YOUR GOAL = Whenever a line below mentions the word "agent", that line should be copied.

AVAILABLE RECORDS =

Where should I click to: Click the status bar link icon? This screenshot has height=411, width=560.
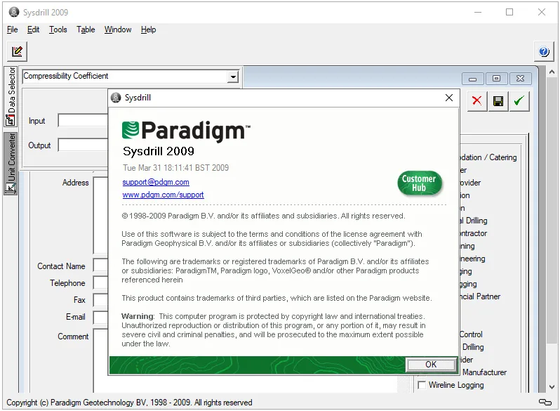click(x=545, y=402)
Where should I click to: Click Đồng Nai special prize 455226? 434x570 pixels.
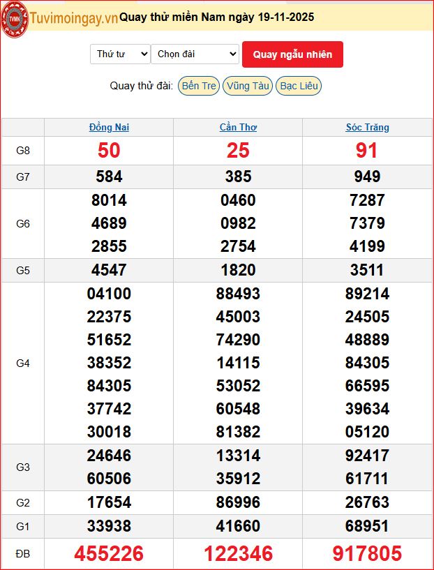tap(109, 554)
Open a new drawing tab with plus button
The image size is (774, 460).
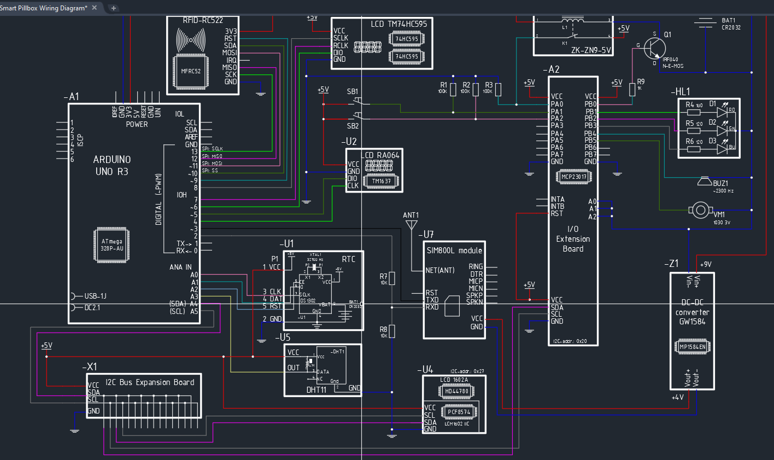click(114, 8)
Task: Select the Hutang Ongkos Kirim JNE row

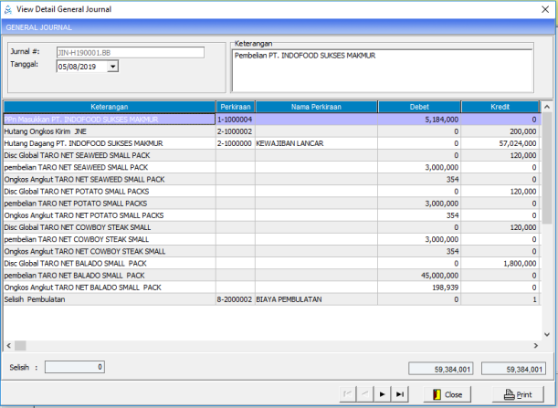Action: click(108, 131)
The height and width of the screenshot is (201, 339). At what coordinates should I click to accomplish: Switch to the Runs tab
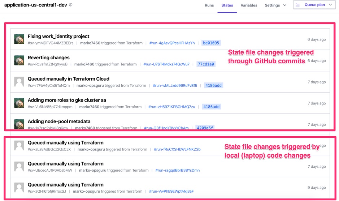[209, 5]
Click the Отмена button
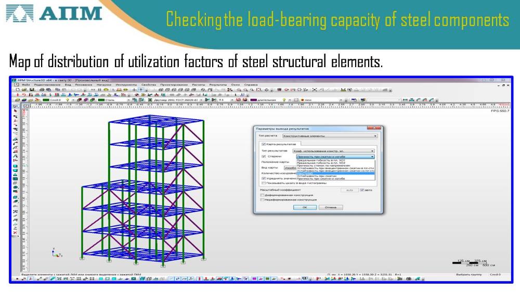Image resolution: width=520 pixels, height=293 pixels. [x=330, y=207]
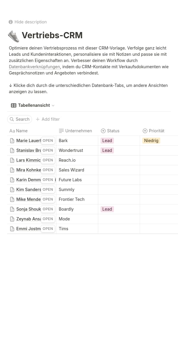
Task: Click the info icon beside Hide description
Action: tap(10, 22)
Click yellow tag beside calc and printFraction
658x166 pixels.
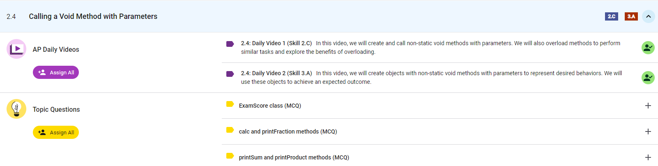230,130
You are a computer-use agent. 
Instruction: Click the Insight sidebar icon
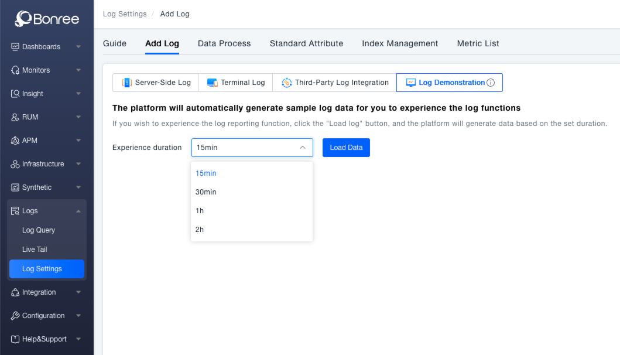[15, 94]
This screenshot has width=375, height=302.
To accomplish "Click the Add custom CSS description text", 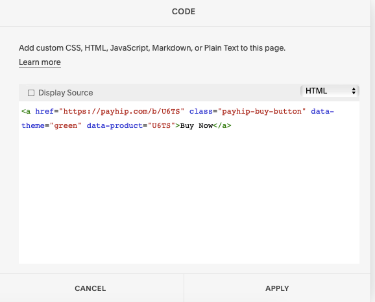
--
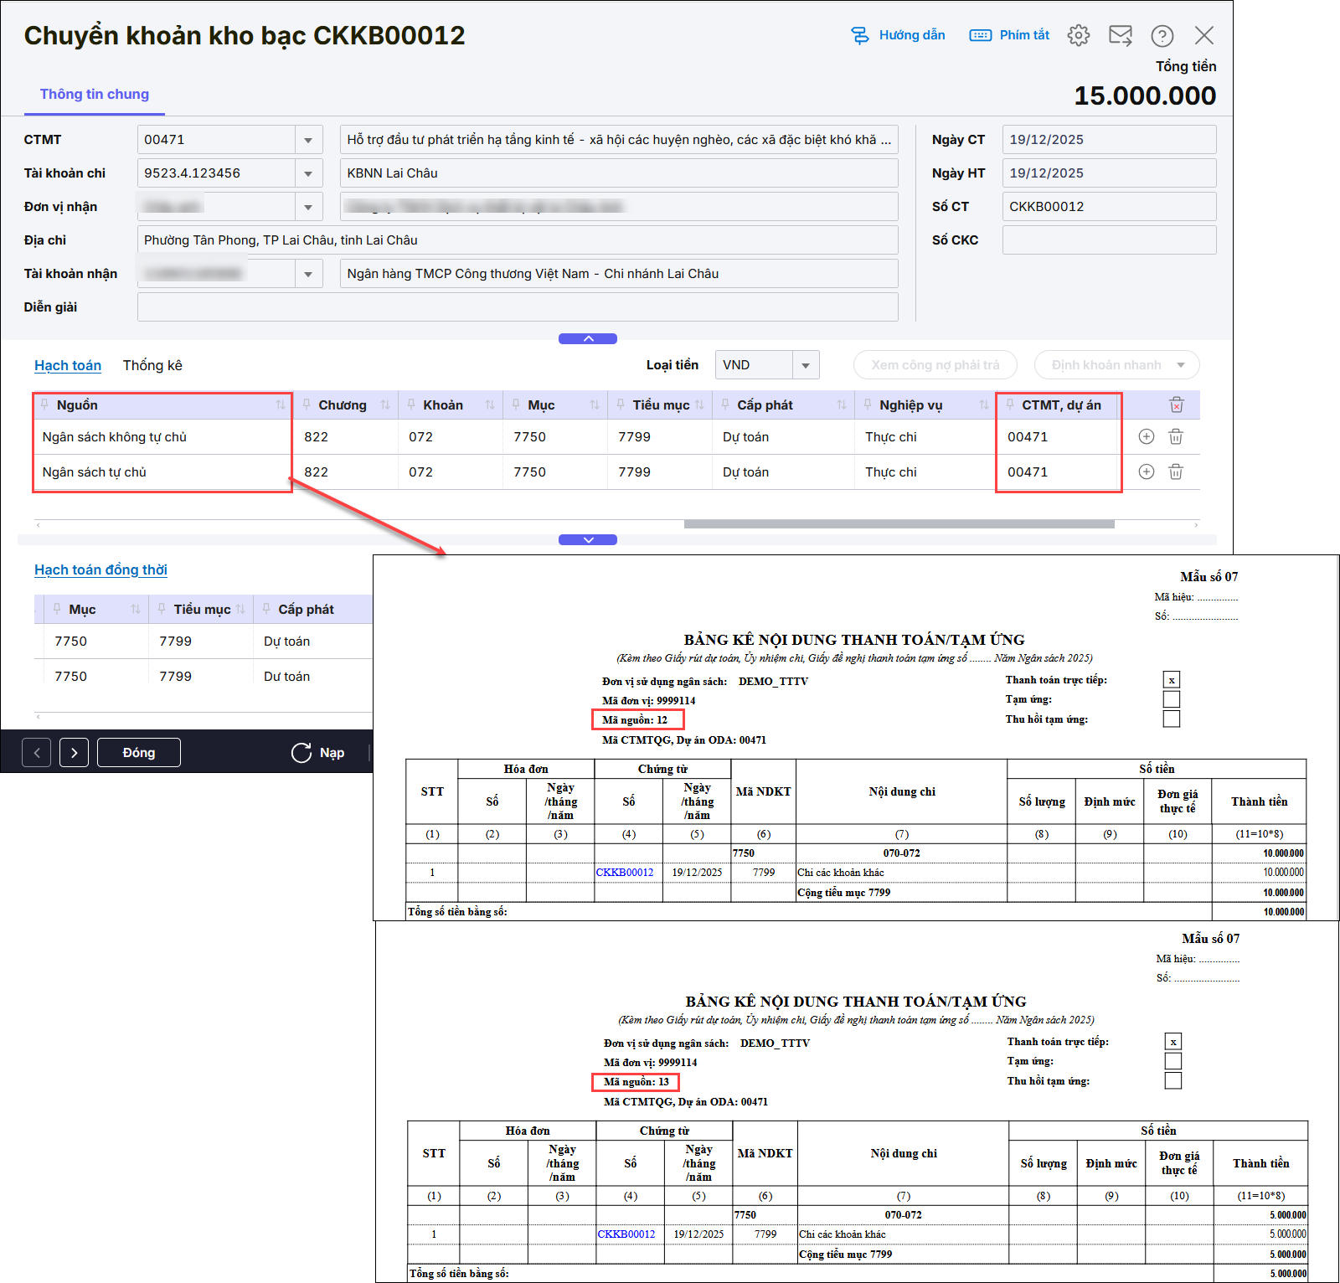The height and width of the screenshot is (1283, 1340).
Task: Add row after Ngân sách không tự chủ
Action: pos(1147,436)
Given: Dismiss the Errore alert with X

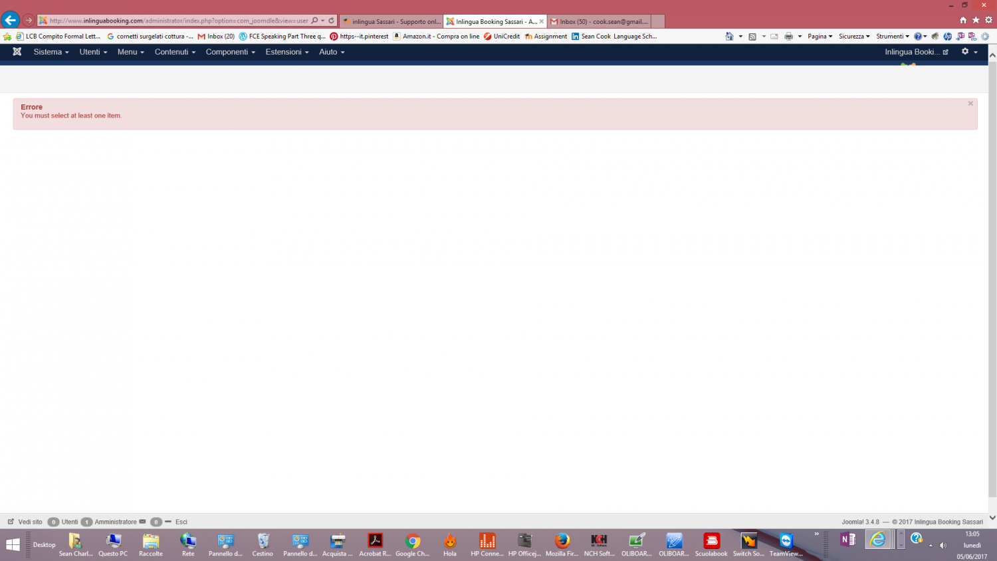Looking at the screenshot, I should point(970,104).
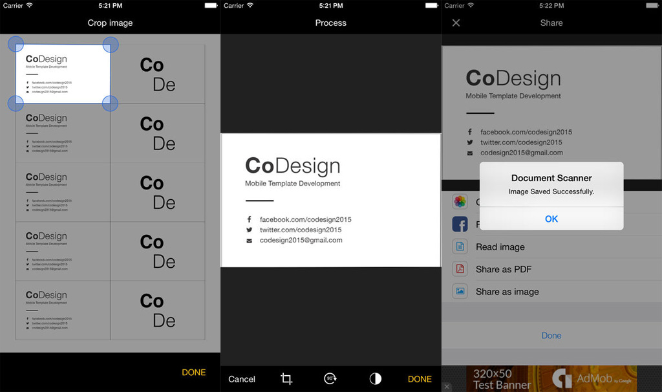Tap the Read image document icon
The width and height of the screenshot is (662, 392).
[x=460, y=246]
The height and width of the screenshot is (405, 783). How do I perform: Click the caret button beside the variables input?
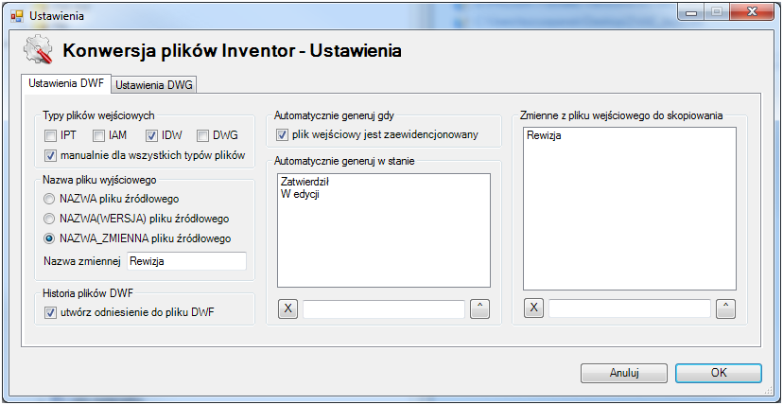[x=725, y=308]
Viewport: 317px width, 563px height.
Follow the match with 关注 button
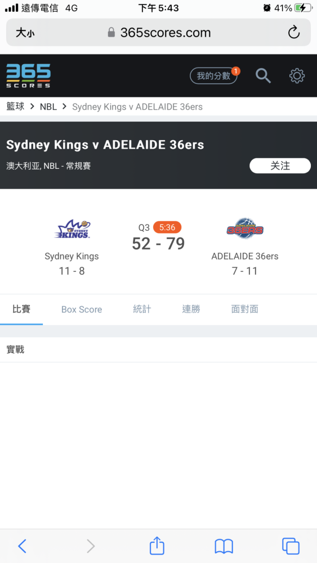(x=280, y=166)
--
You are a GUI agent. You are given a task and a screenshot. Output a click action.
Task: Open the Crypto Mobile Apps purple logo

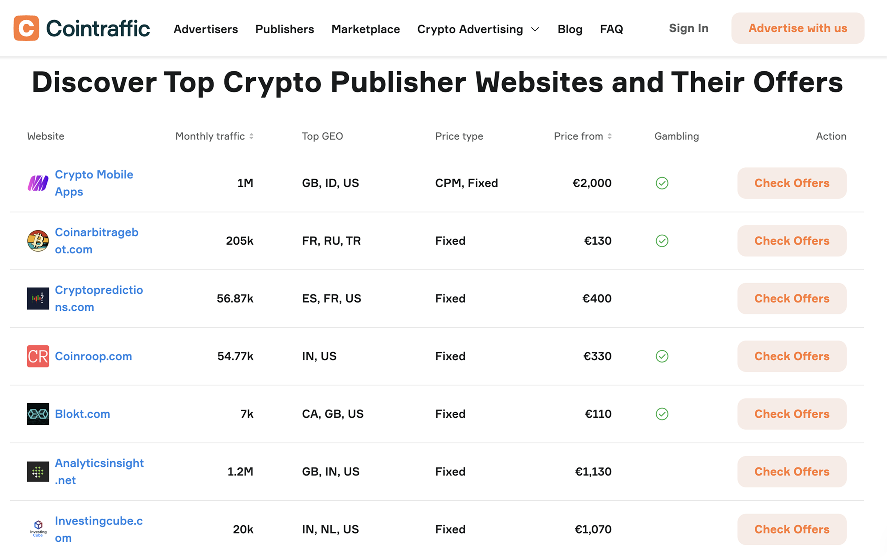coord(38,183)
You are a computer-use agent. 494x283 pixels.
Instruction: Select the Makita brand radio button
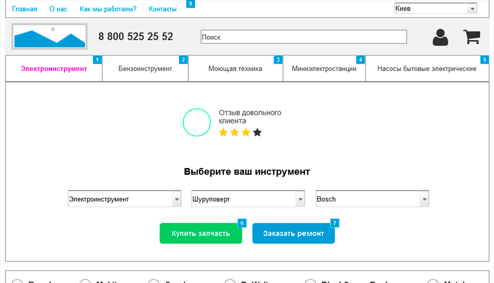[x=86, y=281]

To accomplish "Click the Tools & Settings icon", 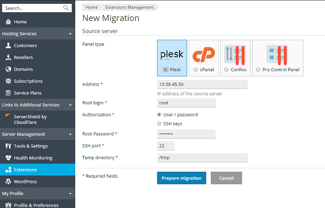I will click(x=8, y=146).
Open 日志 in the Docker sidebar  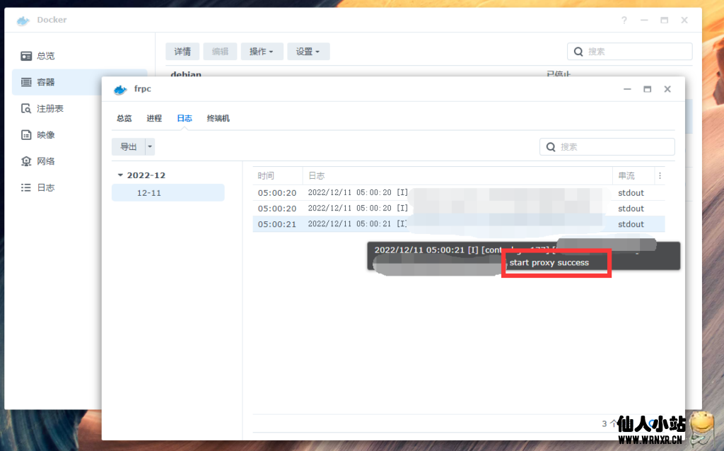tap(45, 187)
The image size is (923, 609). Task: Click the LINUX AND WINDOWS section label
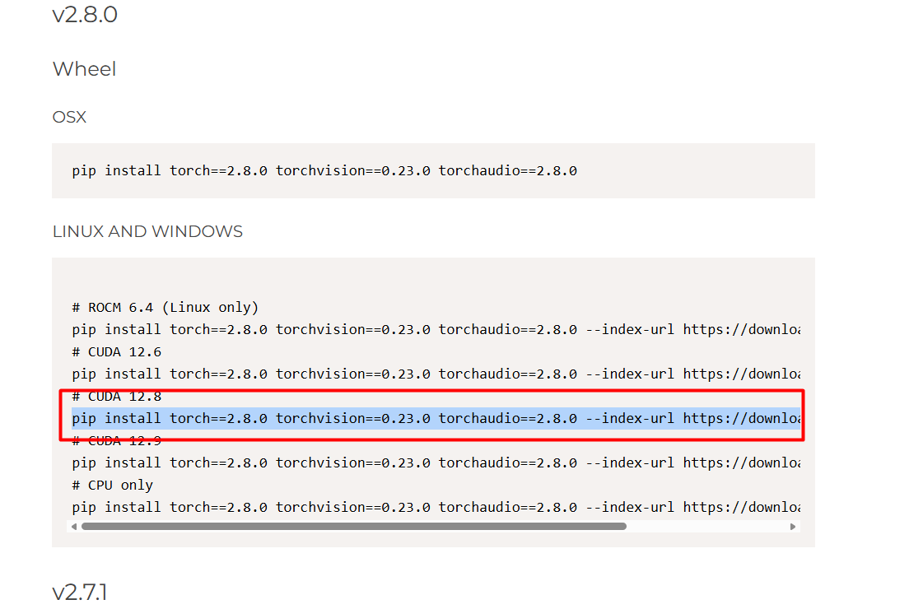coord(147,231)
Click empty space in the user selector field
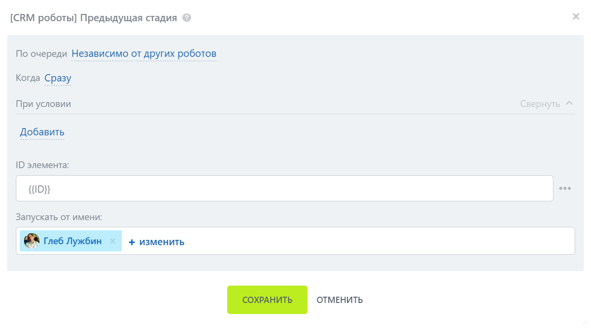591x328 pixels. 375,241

EXERCISE RESPONSE =
You are a computer-use agent. 
You are a GUI agent. You are given a task and a screenshot. Output a click action.
You are a computer-use agent. 494x283 pixels.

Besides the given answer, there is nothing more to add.